From what I read priority mail and packages will still be delivered six days ---- at least that's the way I understood it


----------



## Dalecamino (Feb 22, 2013)

Thanks again for the good advice, and information. I just left another message for my recipient. This is looking stranger by the day. Now, going to call the P.O. in Alabama.


----------



## Dalecamino (Feb 22, 2013)

All is well! Just had a call from the guy, who says he received the pen, and is very happy with it. Thanks again for the help. It will be applied in future cases. :biggrin:


----------



## MrPukaShell (Feb 23, 2013)

As for the Post Office going to 5 day delivery.  We are going to deliver "Packages" 6 days a week with mail delivery going to 5 days.  There is a lot going on at the PO right now.  There are no lay offs for Postal employees who have been there for more than 6 years of service.  They are going to hire new employees to deliver packages at a lower wage rate but this is something new and is going to take a bit of time.  There is even some talk of carriers delivering mail only and the new hire employees will deliver packages only kind of like UPS or FedEx.  The hire ups are still trying to work it all out.


----------



## MrPukaShell (Feb 23, 2013)

Chuck,

I just saw your note that the pen was delivered.  Were there any scans showing that?  What kind of postage did the item have on it?  Did you purchase the postage and delivery confirmation on line and print out the label at home?  If there were no scans going through the processing facility, at the delivery unit or by the carrier I am thinking that something happened to the bar code and it would not scan.  Ask the customer what kind of shape the box arrived in and was the bar code in good shape.  Post what you find out as I would like to see this.  

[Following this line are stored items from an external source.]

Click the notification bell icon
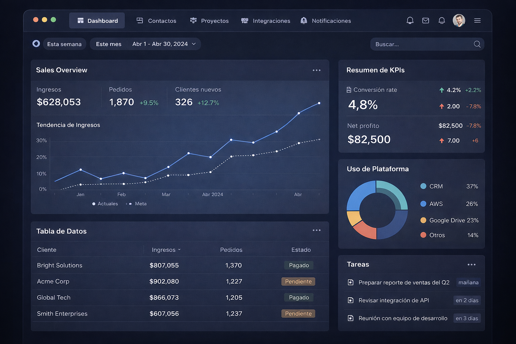Image resolution: width=516 pixels, height=344 pixels. click(410, 20)
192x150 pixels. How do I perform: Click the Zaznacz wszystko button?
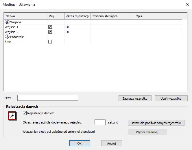(135, 98)
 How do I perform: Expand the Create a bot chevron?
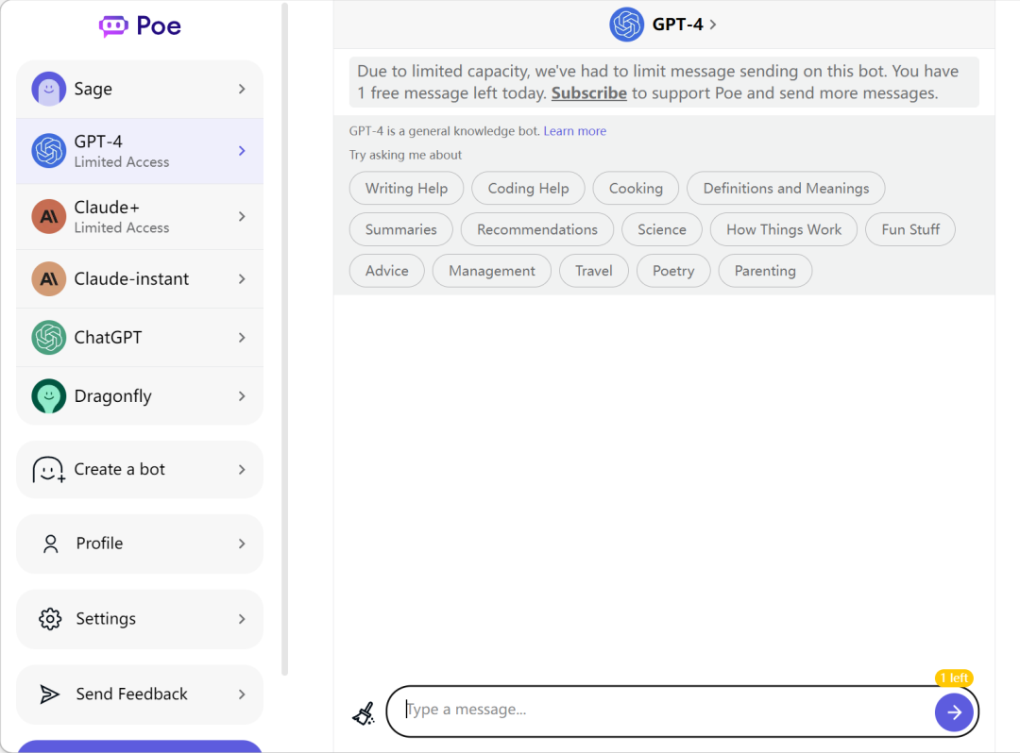[x=242, y=470]
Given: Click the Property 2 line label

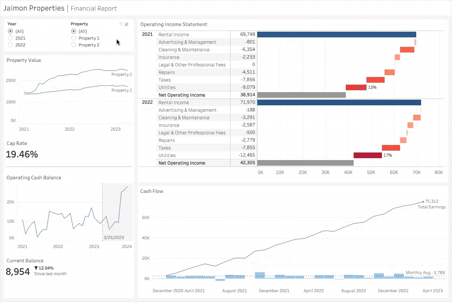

For folks mailing in bad weather times put a piece of clear tape over the bar code & Number.  This way it keep marks and scratches of off the bar code and keeps it readable.  The majority of the processing facilities apply scans when it goes through sorting machines (automation).  When the item gets to the local level delivery units the scans are done by hand.  When items become unreadable they just get delivered with no scan unless they take the time to enter all of the numbers manually.  Just something to think about.


----------



## joefyffe (Feb 23, 2013)

Chuck:  Glad u got that straightened out!


----------



## Dalecamino (Feb 23, 2013)

MrPukaShell said:


> Chuck,
> 
> I just saw your note that the pen was delivered.  Were there any scans showing that?  What kind of postage did the item have on it?  Did you purchase the postage and delivery confirmation on line and print out the label at home?  If there were no scans going through the processing facility, at the delivery unit or by the carrier I am thinking that something happened to the bar code and it would not scan.  Ask the customer what kind of shape the box arrived in and was the bar code in good shape.  Post what you find out as I would like to see this.
> 
> For folks mailing in bad weather times put a piece of clear tape over the bar code & Number.  This way it keep marks and scratches of off the bar code and keeps it readable.  The majority of the processing facilities apply scans when it goes through sorting machines (automation).  When the item gets to the local level delivery units the scans are done by hand.  When items become unreadable they just get delivered with no scan unless they take the time to enter all of the numbers manually.  Just something to think about.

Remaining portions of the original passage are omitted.